NAME

FsDB - Use the filesystem as a DB

SYNOPSIS

use FsDB;

my %hash;
tie %hash, 'FsDB', "mydb";
$hash{ $key } = $value;

# If you are creating multiple thousands of entries:
tie %hash, 'FsDB', { dir=>"mydb", depth=>1 };

DESCRIPTION

FsDB uses the filesystem as a DBM or more correctly, a persistent key-value store. FsDB will create a file for each value stored in the DBM. The name of the file is a hash of the key.

FsDB uses a directory per database instead of a file. Each value is stored in a unique file. The unique filename is created by hashing the key with "murmur32" in Digest::MurmurHash3. The value is stringified and stored in the file. The opposite operations are done to retrieve a value: the unique filename is created with the hash, the file is read and the value is returned.

FsDB is not intended to be portable nor distributed.

FsDB's defaults (depth=0) are intended for situations where you have a few keys, less then a few thousand. An example application would be persistent session information in a web application. Each session would be its own database (aka directory) and rarely will you need to write thousands of distinct keys.

The limit is what your filesystem can handle easily. For example, ext4 is fine up to a few thousand entries. Other filesystems will have different performance limits.

FsDB is surprisingly fast:

Benchmark: timing 5000 iterations of BerkeleyDB, DB_File, FsDB,
                FsDB;depth=1, FsDB;depth=1;primed, GDBM_File, QDBM_File, SQLite_File...
         BerkeleyDB: 62 wallclock secs ( 0.93 usr +  1.23 sys =  2.16 CPU) @ 2314.81/s (n=5000)
            DB_File: 61 wallclock secs ( 0.77 usr +  1.17 sys =  1.94 CPU) @ 2577.32/s (n=5000)
               FsDB:  3 wallclock secs ( 1.47 usr +  1.11 sys =  2.58 CPU) @ 1937.98/s (n=5000)
       FsDB;depth=1:  8 wallclock secs ( 1.80 usr +  1.07 sys =  2.87 CPU) @ 1742.16/s (n=5000)
FsDB;depth=1;primed:  3 wallclock secs ( 1.74 usr +  1.06 sys =  2.80 CPU) @ 1785.71/s (n=5000)
          GDBM_File: 44 wallclock secs ( 0.42 usr +  1.76 sys =  2.18 CPU) @ 2293.58/s (n=5000)
          QDBM_File:  1 wallclock secs ( 0.11 usr +  0.16 sys =  0.27 CPU) @ 18518.52/s (n=5000)
            (warning: too few iterations for a reliable count)
       SQLite_File: 125 wallclock secs ( 5.76 usr +  2.76 sys =  8.52 CPU) @ 586.85/s (n=5000)

The above Benchmarks were run on a VM with a ext4 filesystem, qcow2 disk image.
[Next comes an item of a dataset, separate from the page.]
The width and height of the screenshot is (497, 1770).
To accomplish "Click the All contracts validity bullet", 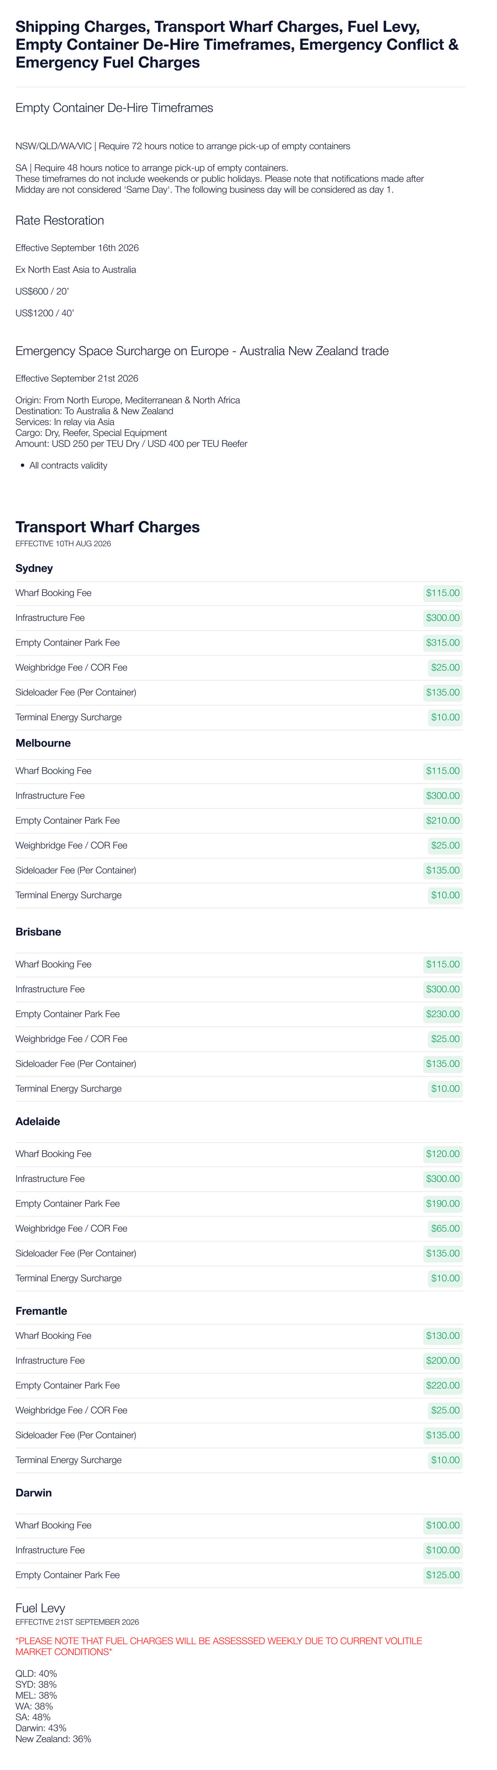I will coord(68,466).
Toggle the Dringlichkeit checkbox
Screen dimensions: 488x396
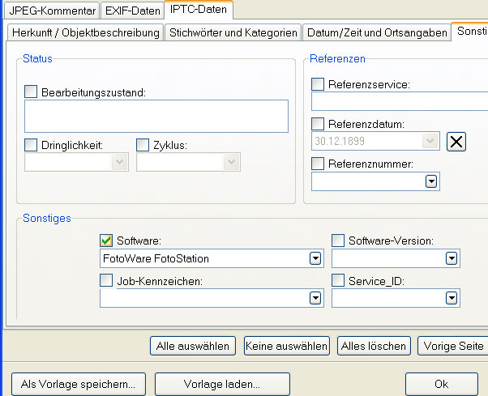point(32,146)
The host uses ext4 and NVMe. None of which really matters as the operations are small enough to stay in memory buffers/cache.

Small rant

The use of DB or DBM in this module and others like it (DB_File Berkeley_DB, DBM_File) is misleading. They are in fact persistent key-value stores.

METHODS

TIEHASH

my %hash
tie %hash, 'FsDB', \%params;    
tie %hash, 'FsDB', $dir, [IGNORED]; # compatible with DB_File et al

The first form is prefered. The 2nd form makes FsDB a drop-in replacement for DB_File.

dir

Directory where the database will be stored. This directory is created if it doesn't exist.

depth

What depth of subdirectories should be crated. depth=0 means that all the files are created in the top directory. depth=1 means that the top directory will contain one level of subdirectories that will themselves contain the files.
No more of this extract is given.